Saudi Arabia using US-made cluster bombs in Yemen: HRW
https://parstoday.ir/en/news/west_asia-i11359-saudi_arabia_using_us_made_cluster_bombs_in_yemen_hrw
Human Rights Watch (HR) has criticized the US for selling cluster munitions to Saudi Arabia, urging Riyadh to stop using such banned arms that leave behind unexploded sub-munitions and endanger civilians.
(last modified 2021-04-13T02:52:40+00:00 )
May 06, 2016 05:30 UTC
  • Two BLU-108 canisters, one with two skeet (submunitions) still attached, is seen in the al-Amar area of al-Safraa in Sa’ada Province, northern Yemen, after an attack on April 27, 2015.
    Two BLU-108 canisters, one with two skeet (submunitions) still attached, is seen in the al-Amar area of al-Safraa in Sa’ada Province, northern Yemen, after an attack on April 27, 2015.

Human Rights Watch (HR) has criticized the US for selling cluster munitions to Saudi Arabia, urging Riyadh to stop using such banned arms that leave behind unexploded sub-munitions and endanger civilians.

On Friday, Steve Goose, arms director at HRW and chair of the Cluster Munition Coalition, an international coalition of groups working to eradicate cluster munitions, called on Washington to stop producing and selling the internationally-banned weapons in compliance with international law.
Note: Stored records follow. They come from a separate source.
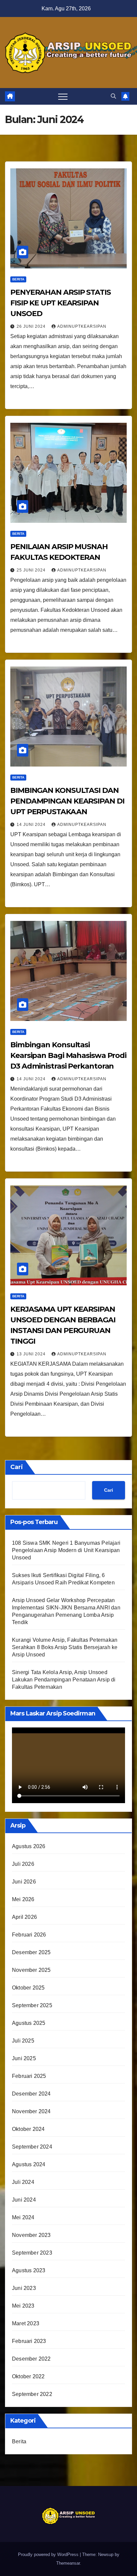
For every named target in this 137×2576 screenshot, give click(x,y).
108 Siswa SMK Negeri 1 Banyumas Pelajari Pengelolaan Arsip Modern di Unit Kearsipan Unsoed (66, 1550)
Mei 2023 (23, 2306)
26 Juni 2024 (32, 326)
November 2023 (31, 2235)
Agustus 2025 (28, 2023)
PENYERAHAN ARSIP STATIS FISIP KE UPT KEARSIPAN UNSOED (60, 303)
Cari (16, 1467)
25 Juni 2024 (32, 570)
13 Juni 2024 (32, 1354)
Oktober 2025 (28, 1988)
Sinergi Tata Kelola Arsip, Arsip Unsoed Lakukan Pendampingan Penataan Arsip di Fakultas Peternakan (64, 1679)
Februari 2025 (29, 2076)
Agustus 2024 (28, 2164)
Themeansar (68, 2563)
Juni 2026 (24, 1881)
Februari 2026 (29, 1935)
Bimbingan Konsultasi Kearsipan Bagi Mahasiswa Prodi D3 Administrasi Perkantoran (68, 1055)
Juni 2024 (24, 2200)
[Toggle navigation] (63, 96)
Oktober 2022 (28, 2376)
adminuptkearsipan (81, 326)
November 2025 (31, 1970)
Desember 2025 (31, 1952)
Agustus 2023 (28, 2270)
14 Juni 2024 (32, 824)
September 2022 (32, 2394)
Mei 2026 (23, 1899)
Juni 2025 (24, 2058)
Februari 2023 (29, 2341)
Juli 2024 (23, 2182)
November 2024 (31, 2111)
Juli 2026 (23, 1864)
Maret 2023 (25, 2323)
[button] (113, 96)
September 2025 (32, 2005)
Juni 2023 (24, 2288)
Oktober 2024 (28, 2129)
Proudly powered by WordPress (49, 2554)
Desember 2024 (31, 2094)
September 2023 (32, 2253)
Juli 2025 (23, 2041)
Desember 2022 (31, 2359)
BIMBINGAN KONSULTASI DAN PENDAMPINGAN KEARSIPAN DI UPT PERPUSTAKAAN (67, 801)
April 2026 (24, 1917)
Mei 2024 (23, 2217)
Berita (18, 279)
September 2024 (32, 2147)
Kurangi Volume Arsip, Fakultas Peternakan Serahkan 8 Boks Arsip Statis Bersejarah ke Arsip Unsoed (64, 1647)
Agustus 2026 (28, 1846)
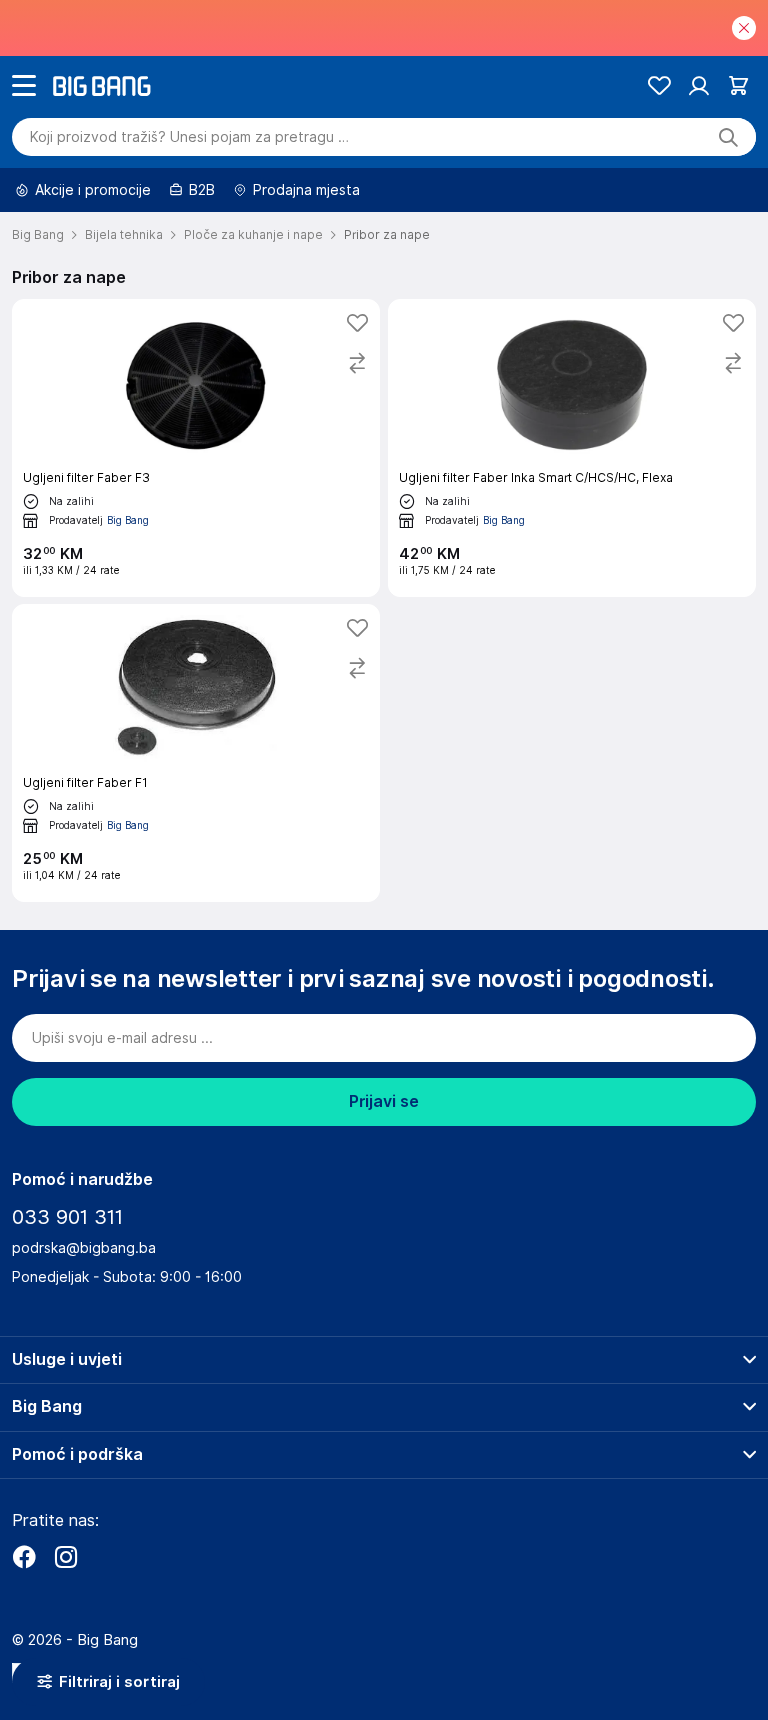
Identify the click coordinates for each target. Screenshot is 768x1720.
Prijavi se (384, 1101)
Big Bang (128, 520)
“The US has sold Saudi Arabia cluster munitions, a weapon most countries have rejected due to the harm they cause civilians,” said Goose, adding “Saudi Arabia should stop using cluster munitions in Yemen or anywhere else, and the US should stop producing and exporting them.”

Goose went on to say that Saudi Arabia has used various types of US-made cluster munitions, including CBU-105 Sensor Fuzed Weapons, in its war against Yemen despite evidence of mounting civilian casualties.

Experts say CBU-105 is designed to explode above the ground and project an explosively formed jet of metal and fragmentation downward. The cluster ammunition is equipped with electronic self-destruct and self-deactivation features.

Saudi Arabia and the United Arab Emirates (UAE) have both received CBU-105 Sensor Fuzed Weapons from the US in recent years. The US also provided Saudi Arabia with significant exports of other cluster bombs between 1970 and 1999.

The New York-based leading international rights groups also say the US has endangered many civilian lives by selling the cluster bombs to Riyadh regime.

This comes as internationally-banned cluster munitions supplied by the United States have numerously been used in the relentless war.

In the past year, HRW documented civilian casualties in Yemen from the use of four types of US-made air-dropped and ground-launched cluster munitions against Yemenis. This includes using CBU-105 Sensor Fuzed Weapons in at least six airstrikes in the Yemeni provinces of Amran, Hodaida, Sa’ada and Sana’a.

In Mid February, a CBU-105 attack was recorded on camera, at a cement factory in Amran Province, 40 kilometers northwest of the capital, Sana’a.

The US has backed the Saudi campaign in Yemen. In November last year, Washington approved a $1.29 billion rearming program for Riyadh, including thousands of similar bombs.